By Sarah N. Lynch and Lisa Lambert
WASHINGTON (Reuters) – Four men linked to a white supremacist group were arrested on Tuesday in connection with the white nationalist rally that turned deadly in Charlottesville, Virginia, last year, authorities said.
Benjamin Drake Daley, 25, Michael Paul Miselis, 29, Thomas Walter Gillen, 34, and Cole Evan White, 24, were arrested in California and were to be transported to Charlottesville after making initial appearances in federal courts in California on Tuesday, U.S. Attorney Thomas Cullen said at a news conference.
They were each charged with one count of conspiracy to violate the federal riots statute and one count of violating the federal riots statute.
U.S. Justice Department officials said the men had traveled from California to incite a riot and bring violence to the August 2017 rally in the Virginia college town.
They said the men were part of an organized, militant white supremacist group, named in the criminal complaint as the “Rise Above Movement.”
Each man faces 10 years in prison if found guilty, according to authorities.
“This case should serve as another example of the Department of Justice’s commitment to protecting the life, liberty, and civil rights of all our citizens,” Cullen said.
Reuters could not immediately ascertain if the men had retained counsel.
Cullen said he expected a trial could start as soon as the end of the year.

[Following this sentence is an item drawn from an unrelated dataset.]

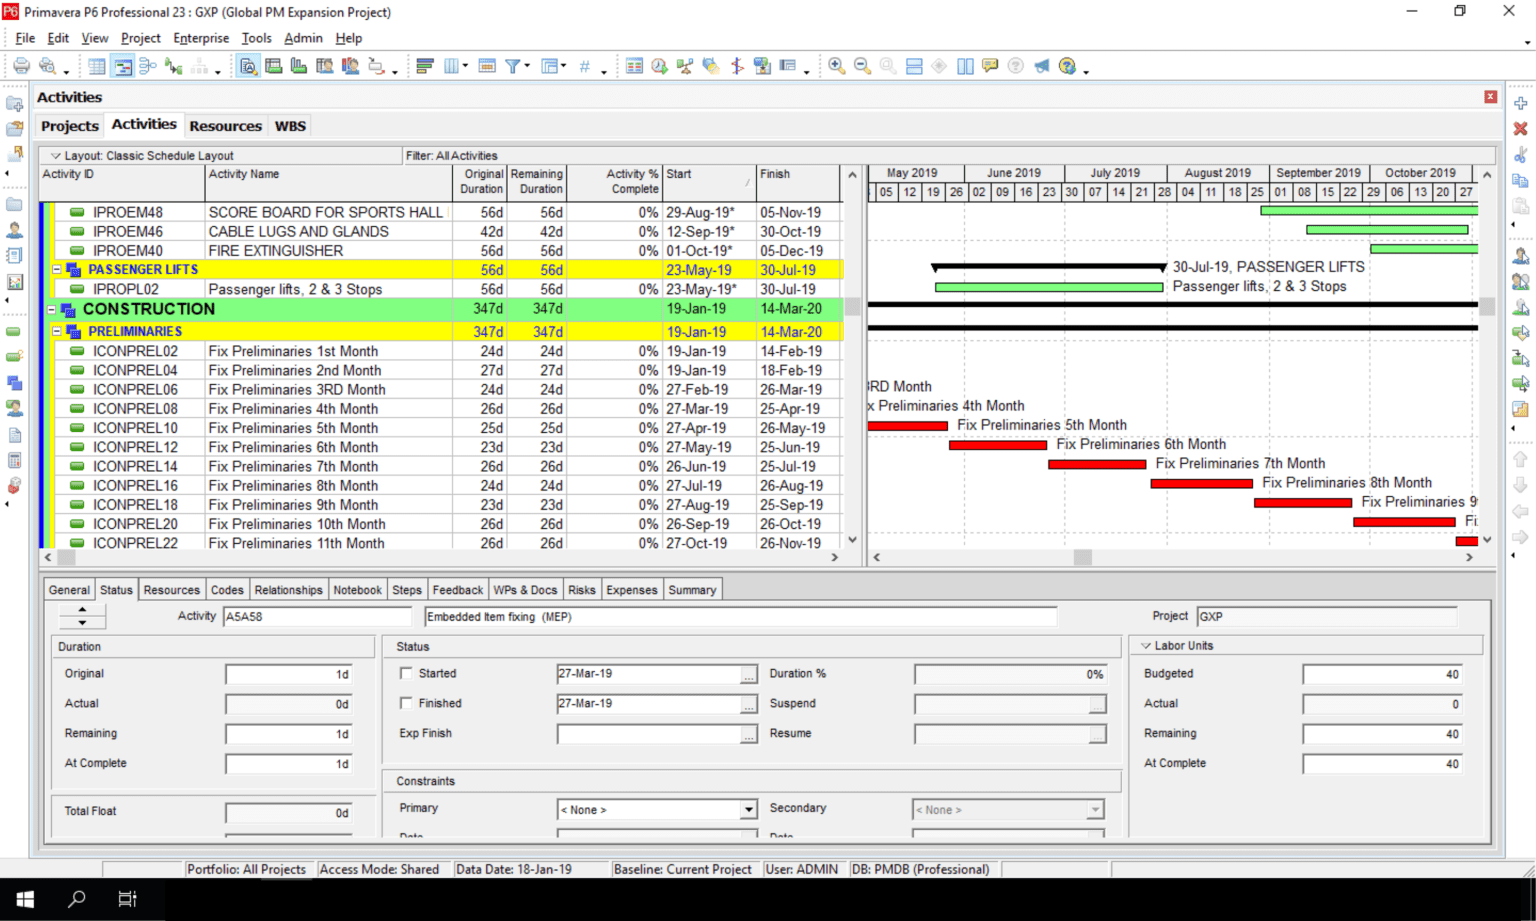Enable the Started checkbox in Status
The image size is (1536, 921).
406,673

Authorities decided the men’s alleged activities could be prosecuted under a federal statute on riots, instead of laws prohibiting hate crimes, but Cullen said there may be other charges against them.

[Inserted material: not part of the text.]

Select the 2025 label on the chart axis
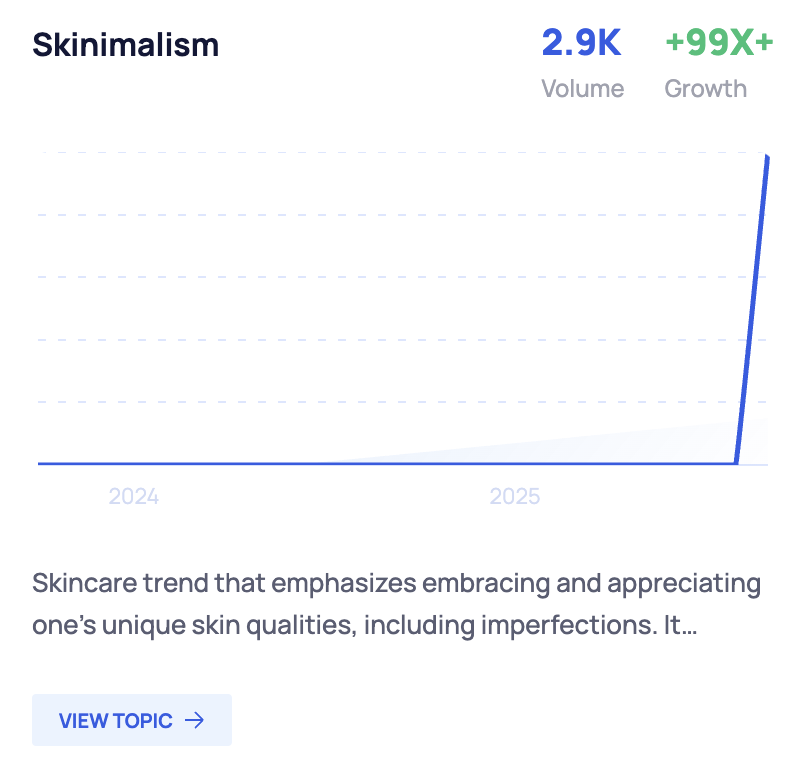The image size is (806, 762). [514, 496]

Hundreds of people descended on Charlottesville in August 2017 to protest the removal of a statue honoring Robert E. Lee, a commander of the Confederate Army in the U.S. Civil War, in what was billed as a Unite the Right rally.

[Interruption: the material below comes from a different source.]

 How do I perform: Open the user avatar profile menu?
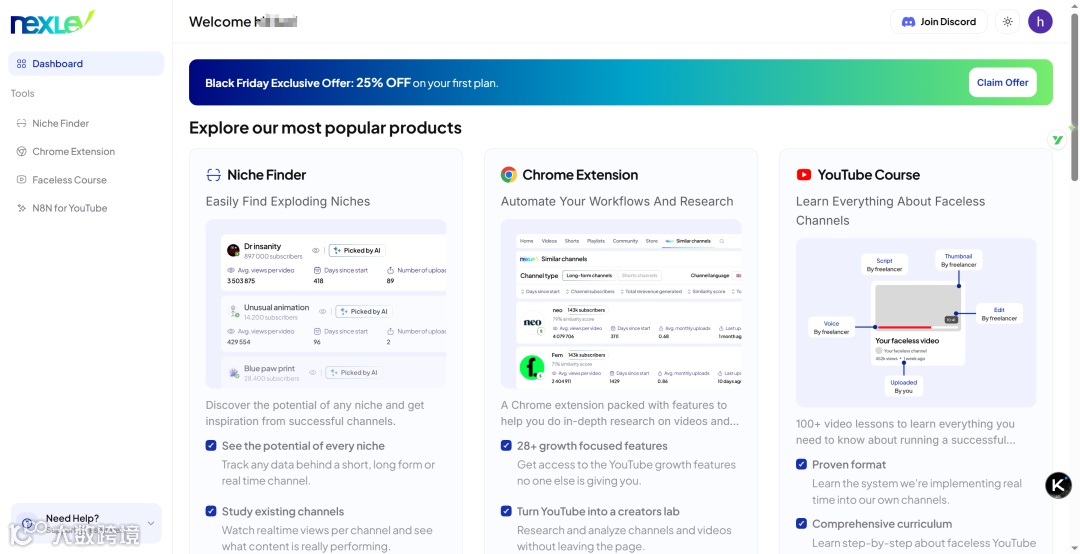point(1040,22)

The 2017 rally drew international attention when James Alex Fields Jr. was accused of driving into a group of people, leaving 32-year-old Heather Heyer dead and dozens injured. Fields was charged with the killing in June. He has pleaded not guilty.
At the time of the rally, President Donald Trump was condemned by Democratic and Republican political leaders for saying that “many sides” were to blame for the violence.
According to the criminal complaint, which was filed under seal in August, the FBI used “open-source research,” including the Rise Above Movement’s public Twitter page, to help investigate the four defendants.
The FBI alleged in the complaint that the men had previously taken part in acts of violence at rallies in Huntington Beach and Berkeley, California.